Stored data entries:
==*==

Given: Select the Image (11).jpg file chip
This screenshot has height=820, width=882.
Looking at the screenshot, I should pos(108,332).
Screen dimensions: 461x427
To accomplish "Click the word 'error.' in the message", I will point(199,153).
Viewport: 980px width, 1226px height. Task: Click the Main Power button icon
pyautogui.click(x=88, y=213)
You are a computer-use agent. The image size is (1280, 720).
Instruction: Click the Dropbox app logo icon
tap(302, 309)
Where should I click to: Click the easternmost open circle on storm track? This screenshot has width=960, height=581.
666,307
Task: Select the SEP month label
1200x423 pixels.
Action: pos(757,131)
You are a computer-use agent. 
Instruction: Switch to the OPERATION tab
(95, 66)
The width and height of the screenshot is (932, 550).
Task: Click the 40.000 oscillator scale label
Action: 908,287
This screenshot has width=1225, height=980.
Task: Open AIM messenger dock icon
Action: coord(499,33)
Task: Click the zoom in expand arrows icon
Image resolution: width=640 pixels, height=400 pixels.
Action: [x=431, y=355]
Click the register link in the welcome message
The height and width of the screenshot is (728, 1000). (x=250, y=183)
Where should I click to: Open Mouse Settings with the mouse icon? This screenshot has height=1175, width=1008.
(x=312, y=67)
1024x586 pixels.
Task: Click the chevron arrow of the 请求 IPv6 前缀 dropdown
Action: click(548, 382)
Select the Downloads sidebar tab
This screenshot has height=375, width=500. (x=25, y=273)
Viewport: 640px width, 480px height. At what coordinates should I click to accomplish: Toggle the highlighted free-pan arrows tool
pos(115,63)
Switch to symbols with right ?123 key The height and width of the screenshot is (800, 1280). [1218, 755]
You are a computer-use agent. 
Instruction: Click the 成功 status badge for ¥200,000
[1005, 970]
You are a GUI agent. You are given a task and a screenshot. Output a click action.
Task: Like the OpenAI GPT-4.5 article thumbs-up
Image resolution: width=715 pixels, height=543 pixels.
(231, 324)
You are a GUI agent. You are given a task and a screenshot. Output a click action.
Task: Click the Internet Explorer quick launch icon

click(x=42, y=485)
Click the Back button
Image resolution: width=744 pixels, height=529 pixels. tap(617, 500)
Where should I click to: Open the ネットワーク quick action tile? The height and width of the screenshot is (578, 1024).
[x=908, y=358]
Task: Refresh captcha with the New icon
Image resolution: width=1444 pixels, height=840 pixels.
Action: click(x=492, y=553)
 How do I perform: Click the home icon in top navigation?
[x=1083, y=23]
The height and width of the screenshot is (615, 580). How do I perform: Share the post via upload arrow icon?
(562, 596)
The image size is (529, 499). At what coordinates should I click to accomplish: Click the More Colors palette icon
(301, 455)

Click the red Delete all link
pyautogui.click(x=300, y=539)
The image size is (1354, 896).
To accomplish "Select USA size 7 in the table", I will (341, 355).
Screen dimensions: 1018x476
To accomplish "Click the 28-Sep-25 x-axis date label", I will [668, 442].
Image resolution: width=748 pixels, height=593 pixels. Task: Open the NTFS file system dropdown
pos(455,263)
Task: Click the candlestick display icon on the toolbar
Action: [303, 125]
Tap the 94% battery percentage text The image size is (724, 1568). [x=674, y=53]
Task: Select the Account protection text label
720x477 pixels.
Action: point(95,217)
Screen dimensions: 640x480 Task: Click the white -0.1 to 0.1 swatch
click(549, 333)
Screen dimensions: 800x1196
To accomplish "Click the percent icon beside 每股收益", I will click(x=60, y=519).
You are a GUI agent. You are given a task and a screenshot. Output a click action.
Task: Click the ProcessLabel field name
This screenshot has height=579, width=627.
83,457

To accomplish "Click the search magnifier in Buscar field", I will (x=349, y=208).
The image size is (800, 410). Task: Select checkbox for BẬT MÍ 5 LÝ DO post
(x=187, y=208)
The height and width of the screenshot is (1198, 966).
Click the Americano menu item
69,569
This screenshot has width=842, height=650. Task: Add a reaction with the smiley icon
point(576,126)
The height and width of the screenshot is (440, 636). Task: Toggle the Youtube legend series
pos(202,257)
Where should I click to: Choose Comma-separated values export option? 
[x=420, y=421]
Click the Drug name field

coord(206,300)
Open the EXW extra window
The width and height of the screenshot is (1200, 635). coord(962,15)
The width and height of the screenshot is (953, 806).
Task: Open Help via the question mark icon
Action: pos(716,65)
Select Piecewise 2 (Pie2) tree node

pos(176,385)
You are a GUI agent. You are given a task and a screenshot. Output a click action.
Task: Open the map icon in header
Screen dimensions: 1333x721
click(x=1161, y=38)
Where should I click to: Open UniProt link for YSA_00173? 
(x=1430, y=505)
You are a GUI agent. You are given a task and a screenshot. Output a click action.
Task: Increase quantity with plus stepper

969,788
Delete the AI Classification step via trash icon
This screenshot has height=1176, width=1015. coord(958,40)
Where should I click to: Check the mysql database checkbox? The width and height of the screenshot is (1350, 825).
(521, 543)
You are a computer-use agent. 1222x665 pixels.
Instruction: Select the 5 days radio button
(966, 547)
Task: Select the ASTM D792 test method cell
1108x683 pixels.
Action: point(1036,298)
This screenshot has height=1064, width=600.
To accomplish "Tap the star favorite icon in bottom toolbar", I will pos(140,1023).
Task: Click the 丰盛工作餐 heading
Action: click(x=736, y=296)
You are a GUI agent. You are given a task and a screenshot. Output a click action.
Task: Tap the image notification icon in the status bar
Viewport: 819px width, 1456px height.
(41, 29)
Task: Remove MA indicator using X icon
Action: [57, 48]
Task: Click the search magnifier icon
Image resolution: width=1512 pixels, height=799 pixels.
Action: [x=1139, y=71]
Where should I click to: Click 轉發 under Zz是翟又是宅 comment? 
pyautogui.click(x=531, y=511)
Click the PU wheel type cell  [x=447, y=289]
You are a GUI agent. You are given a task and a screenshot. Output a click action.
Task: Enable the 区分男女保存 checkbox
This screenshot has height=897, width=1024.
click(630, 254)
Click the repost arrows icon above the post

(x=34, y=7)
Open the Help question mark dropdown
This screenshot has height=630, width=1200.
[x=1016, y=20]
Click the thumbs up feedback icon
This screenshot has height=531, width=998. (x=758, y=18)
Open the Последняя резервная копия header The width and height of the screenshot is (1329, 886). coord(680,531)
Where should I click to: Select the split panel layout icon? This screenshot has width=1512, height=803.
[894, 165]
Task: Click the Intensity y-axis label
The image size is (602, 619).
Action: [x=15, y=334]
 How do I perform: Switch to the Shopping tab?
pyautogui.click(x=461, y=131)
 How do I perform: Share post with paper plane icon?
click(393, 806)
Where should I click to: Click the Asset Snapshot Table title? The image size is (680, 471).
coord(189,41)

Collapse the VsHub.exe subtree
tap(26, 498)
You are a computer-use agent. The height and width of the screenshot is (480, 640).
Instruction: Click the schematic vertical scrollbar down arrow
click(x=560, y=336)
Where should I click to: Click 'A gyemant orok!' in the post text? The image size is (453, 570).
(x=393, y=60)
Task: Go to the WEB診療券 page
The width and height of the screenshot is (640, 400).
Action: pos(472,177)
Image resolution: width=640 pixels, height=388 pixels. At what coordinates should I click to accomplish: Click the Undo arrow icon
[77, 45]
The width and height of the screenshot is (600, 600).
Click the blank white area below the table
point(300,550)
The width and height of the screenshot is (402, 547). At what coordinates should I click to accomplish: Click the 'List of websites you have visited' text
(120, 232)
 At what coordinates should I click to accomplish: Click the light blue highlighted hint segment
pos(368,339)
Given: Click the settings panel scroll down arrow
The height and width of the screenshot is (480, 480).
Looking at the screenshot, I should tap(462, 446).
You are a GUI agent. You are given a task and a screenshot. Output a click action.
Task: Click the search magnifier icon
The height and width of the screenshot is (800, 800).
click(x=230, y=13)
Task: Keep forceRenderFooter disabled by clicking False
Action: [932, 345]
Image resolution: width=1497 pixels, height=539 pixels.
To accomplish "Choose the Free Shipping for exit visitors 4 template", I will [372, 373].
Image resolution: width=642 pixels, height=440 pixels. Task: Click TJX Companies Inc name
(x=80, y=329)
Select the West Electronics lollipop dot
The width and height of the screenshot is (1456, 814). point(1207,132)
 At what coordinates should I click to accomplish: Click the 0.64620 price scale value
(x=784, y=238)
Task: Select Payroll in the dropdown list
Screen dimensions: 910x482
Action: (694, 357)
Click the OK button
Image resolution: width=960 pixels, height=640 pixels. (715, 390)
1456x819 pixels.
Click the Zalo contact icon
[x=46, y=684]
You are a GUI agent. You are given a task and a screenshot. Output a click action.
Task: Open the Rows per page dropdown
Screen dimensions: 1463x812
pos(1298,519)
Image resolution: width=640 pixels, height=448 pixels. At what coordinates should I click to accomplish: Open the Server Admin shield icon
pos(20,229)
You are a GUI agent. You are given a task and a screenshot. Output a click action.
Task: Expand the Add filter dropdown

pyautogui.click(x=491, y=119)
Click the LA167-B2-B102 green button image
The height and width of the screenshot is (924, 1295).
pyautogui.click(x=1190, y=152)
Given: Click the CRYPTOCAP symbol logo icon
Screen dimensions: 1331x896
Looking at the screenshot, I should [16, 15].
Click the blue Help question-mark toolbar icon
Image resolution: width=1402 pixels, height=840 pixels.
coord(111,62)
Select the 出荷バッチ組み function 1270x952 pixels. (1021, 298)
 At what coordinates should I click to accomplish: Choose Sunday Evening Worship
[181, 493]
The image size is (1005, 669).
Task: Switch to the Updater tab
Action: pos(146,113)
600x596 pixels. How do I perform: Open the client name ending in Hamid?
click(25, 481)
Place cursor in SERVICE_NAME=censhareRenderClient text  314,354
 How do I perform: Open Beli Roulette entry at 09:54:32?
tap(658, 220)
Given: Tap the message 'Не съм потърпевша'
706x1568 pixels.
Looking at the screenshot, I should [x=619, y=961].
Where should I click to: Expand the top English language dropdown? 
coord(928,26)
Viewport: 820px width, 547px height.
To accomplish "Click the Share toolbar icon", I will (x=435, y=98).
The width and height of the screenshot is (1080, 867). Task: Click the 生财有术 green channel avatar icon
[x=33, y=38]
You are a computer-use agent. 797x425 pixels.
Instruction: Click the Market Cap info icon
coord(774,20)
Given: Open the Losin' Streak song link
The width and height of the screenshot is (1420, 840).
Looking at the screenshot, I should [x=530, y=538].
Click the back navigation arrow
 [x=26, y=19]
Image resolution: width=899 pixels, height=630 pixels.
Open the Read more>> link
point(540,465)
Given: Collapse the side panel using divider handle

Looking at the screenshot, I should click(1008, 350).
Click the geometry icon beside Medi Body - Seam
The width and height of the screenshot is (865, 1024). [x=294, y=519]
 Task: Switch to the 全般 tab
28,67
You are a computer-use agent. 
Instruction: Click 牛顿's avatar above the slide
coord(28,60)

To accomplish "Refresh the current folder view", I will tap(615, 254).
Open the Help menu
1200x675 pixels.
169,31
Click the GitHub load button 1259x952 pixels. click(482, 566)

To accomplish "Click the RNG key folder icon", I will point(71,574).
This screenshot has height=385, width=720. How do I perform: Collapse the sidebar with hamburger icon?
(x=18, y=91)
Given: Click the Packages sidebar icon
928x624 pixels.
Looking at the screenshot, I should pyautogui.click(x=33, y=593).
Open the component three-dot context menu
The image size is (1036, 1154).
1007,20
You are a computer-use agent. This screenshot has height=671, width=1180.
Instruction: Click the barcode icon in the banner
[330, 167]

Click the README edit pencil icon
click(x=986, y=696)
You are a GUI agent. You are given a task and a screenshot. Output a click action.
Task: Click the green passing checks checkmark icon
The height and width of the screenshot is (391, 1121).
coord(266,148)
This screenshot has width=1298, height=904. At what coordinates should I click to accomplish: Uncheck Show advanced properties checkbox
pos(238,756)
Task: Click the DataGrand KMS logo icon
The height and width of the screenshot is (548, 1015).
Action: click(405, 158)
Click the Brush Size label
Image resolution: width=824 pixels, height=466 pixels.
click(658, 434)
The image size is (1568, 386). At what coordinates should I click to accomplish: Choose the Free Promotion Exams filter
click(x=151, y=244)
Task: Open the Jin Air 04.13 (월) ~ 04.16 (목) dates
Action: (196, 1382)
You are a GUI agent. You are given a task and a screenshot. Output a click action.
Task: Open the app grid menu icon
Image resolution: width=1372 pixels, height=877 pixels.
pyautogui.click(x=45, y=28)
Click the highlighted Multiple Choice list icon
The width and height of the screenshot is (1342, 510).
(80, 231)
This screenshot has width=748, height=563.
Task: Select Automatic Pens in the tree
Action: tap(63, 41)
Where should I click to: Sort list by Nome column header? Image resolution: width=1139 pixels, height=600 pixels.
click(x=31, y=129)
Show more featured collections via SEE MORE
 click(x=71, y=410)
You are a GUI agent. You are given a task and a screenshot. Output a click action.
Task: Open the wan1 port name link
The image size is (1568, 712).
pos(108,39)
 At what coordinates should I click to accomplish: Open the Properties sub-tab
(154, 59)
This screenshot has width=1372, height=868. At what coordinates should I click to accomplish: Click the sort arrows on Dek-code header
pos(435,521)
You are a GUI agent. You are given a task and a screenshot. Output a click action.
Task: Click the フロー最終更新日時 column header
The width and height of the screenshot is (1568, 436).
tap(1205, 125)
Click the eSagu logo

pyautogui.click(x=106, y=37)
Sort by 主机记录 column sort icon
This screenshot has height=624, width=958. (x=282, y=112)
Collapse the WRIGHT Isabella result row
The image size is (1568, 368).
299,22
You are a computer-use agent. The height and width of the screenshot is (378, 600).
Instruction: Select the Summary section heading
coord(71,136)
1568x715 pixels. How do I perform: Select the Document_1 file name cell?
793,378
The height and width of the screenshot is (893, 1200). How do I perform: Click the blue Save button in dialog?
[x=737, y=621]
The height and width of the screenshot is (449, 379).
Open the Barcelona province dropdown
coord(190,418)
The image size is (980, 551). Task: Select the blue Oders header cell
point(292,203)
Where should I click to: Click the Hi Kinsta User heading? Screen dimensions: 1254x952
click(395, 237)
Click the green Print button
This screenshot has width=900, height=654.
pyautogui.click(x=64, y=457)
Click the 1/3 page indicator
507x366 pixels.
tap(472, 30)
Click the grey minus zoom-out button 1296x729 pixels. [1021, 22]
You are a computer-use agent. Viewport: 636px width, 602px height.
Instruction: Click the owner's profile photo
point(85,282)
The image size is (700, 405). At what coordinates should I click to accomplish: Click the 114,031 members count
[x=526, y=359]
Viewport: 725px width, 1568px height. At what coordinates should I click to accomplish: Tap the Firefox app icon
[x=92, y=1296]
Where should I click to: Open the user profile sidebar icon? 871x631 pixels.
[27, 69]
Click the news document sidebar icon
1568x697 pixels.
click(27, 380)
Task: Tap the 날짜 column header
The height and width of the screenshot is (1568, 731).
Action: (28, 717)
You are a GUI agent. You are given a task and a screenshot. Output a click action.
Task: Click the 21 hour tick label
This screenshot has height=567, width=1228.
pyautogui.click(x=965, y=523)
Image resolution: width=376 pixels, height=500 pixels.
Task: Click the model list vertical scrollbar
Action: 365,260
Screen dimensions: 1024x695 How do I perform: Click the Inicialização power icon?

==*==

_Task item:_ Above are records; repeat only the lines starting at the line with "Open the component three-dot context menu" and ending at the line with "Task: Click the green", exactly as they appear, both included.

_Exercise answer:_
Open the component three-dot context menu
The image size is (1036, 1154).
1007,20
You are a computer-use agent. This screenshot has height=671, width=1180.
Instruction: Click the barcode icon in the banner
[330, 167]

Click the README edit pencil icon
click(x=986, y=696)
You are a GUI agent. You are given a task and a screenshot. Output a click action.
Task: Click the green passing checks checkmark icon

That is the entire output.